→ Article:

++++++++

Treasury Yields Decline After 10-Year Fails Again to Reach 5%

Treasury yields declined in US trading Friday, paring weekly increases that pushed the 10-year note’s nearly to 5%, as investors showed interest in risk-free rates at multiyear highs against a backdrop of escalating warfare in the Middle East.

After being spurred to the highest levels since at least 2007 this week, most US government bond yields declined by at least 5 and as much as 10 basis points. The 10-year’s traded near 4.91% after touching 4.993% earlier Friday. It remained higher on the week by about 30 basis points, among the biggest moves in the past five years.

Catalysts for higher yields this week included stronger-than-anticipated retail sales data released Oct. 17 that pushed up expectations for another Federal Reserve interest-rate hike as inflation continues to exceed the central bank’s target. Short-term yields began tumbling yesterday after Fed Chair Jerome Powell hinted that the Federal Open Market Committee is unlikely to raise rates in November, at least.

The conflict in the Middle East is adding to demand for haven assets including Treasuries, and pushing up crude oil prices.

Bond investors “do not have to worry about the FOMC for the foreseeable future, and now their focus has shifted” to geopolitics, said Tony Farren, managing director in rates sales and trading at Mischler Financial Group. Also, “the Treasury market was oversold.”

++++++++

→ Dataset excerpt:
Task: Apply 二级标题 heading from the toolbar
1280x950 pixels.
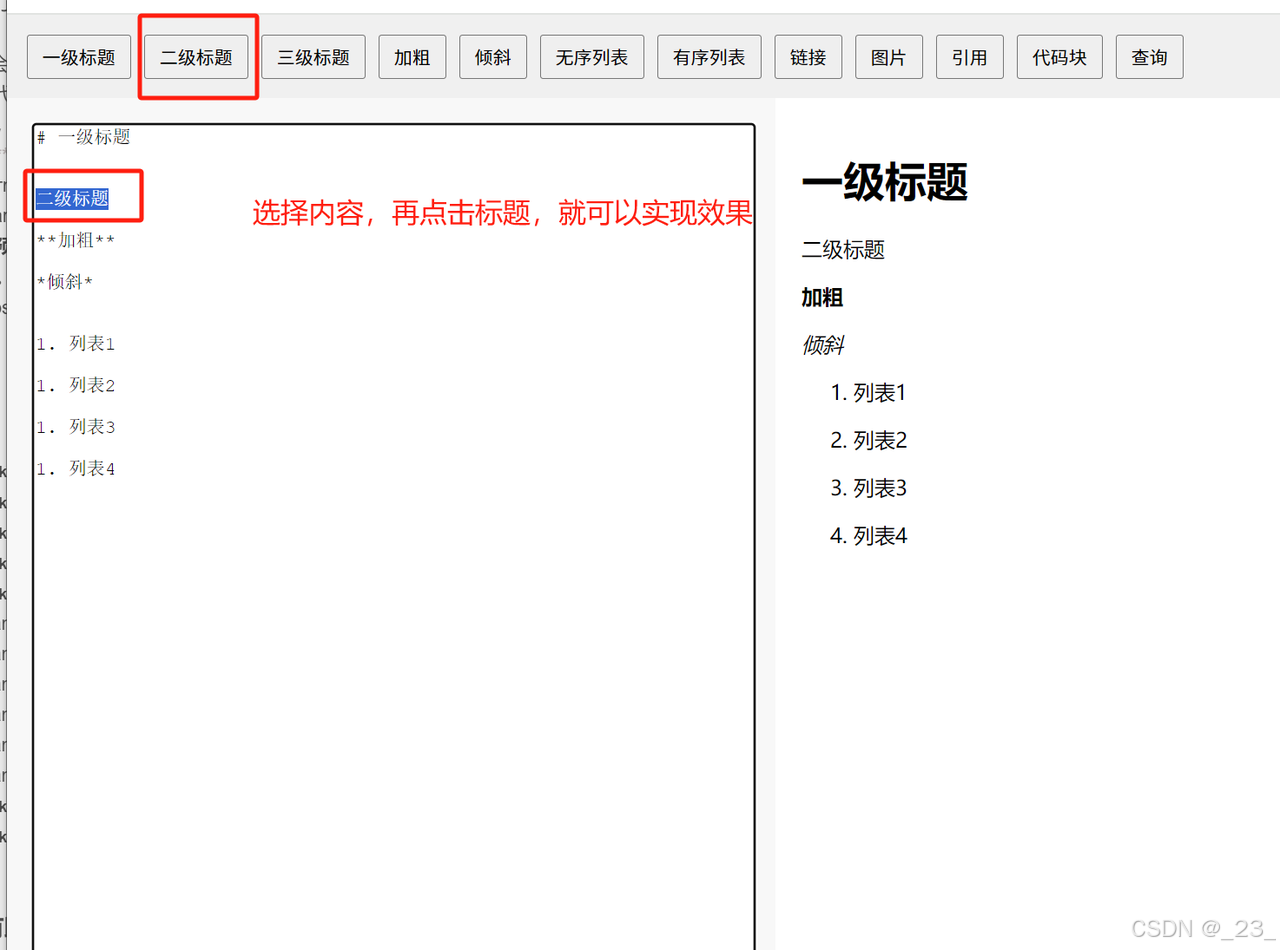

++++++++

→ Requirements:
1. Using the article on Treasury yields, decide whether each statement agrees with it, answering yes or no and quoting the exact words that settle it: (a) Most US government bond yields fell by at least 5 basis points. (b) The retail sales data released Oct. 17 came in weaker than anticipated. (c) Tony Farren said the Treasury market was oversold.
2. Duplicate the passage of the Treasury yields article starting at "Treasury Yields Decline After" and ending at "past five years.".
The data plays no part in what comes next.

→ Answer list:
1.
(a) Yes: "most US government bond yields declined by at least 5 and as much as 10 basis points"
(b) No: "stronger-than-anticipated retail sales data released Oct. 17"
(c) Yes: "the Treasury market was oversold."

2.
Treasury Yields Decline After 10-Year Fails Again to Reach 5%

Treasury yields declined in US trading Friday, paring weekly increases that pushed the 10-year note’s nearly to 5%, as investors showed interest in risk-free rates at multiyear highs against a backdrop of escalating warfare in the Middle East.

After being spurred to the highest levels since at least 2007 this week, most US government bond yields declined by at least 5 and as much as 10 basis points. The 10-year’s traded near 4.91% after touching 4.993% earlier Friday. It remained higher on the week by about 30 basis points, among the biggest moves in the past five years.